EXCERPTED RECORDS.

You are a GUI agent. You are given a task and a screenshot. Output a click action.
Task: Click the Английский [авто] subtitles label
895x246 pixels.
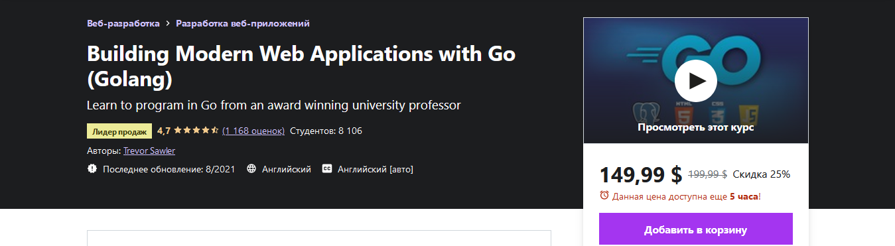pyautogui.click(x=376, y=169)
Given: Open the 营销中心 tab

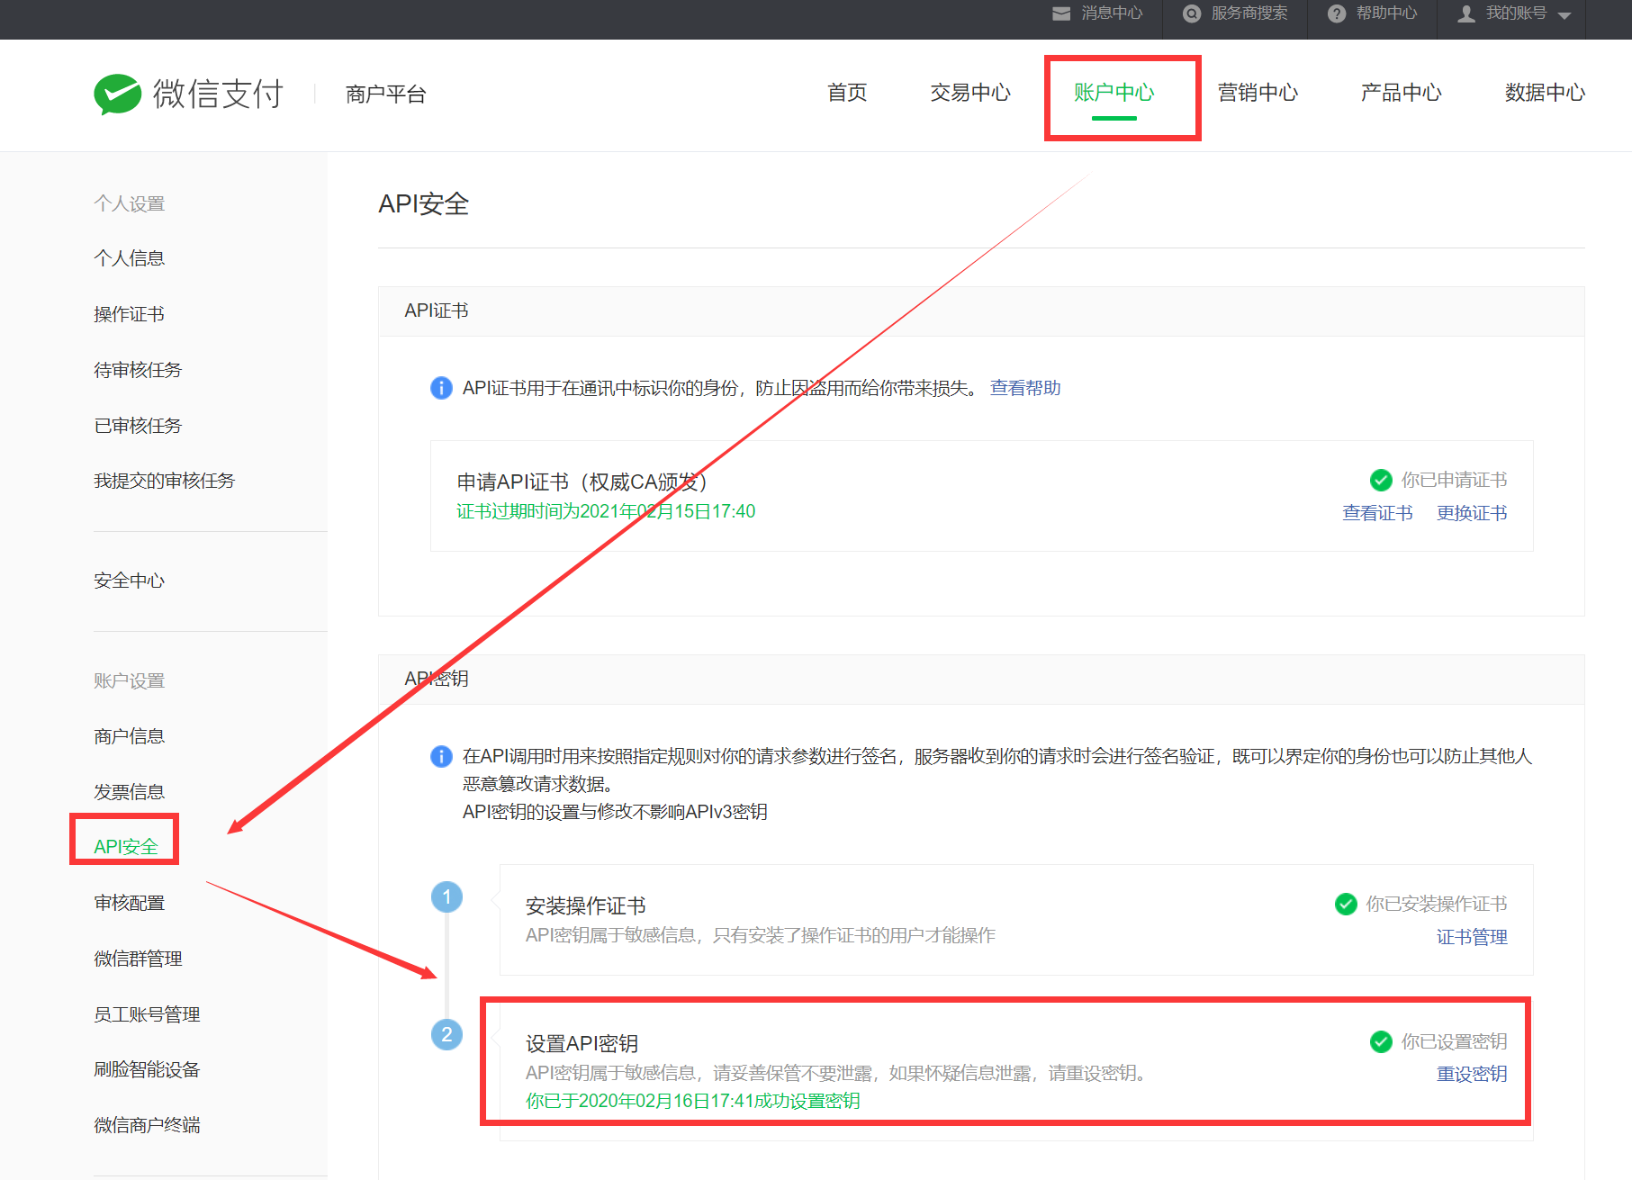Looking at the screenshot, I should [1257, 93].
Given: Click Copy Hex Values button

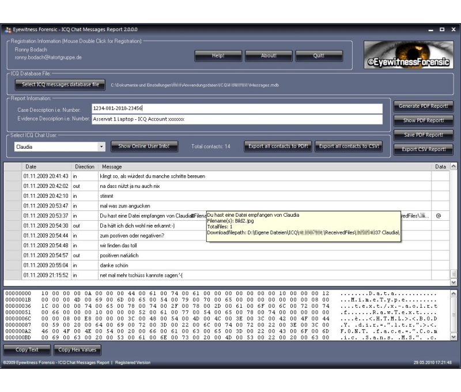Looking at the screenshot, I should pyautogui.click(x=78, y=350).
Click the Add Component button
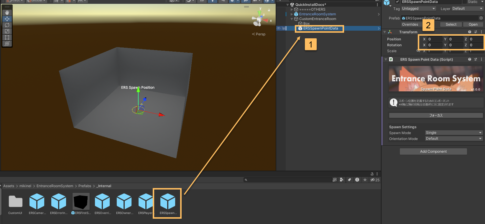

WHAT YOU NEED TO DO.
Take the line with "Given: Open the 营销中心 tab" and each line after it through the end of the material above, and reproduce them exactly, without the pictures.

SOLUTION TO THE PROBLEM.
Given: Open the 营销中心 tab

Looking at the screenshot, I should [1257, 93].
Given: Click Copy Hex Values button

Looking at the screenshot, I should pyautogui.click(x=78, y=350).
Click the Add Component button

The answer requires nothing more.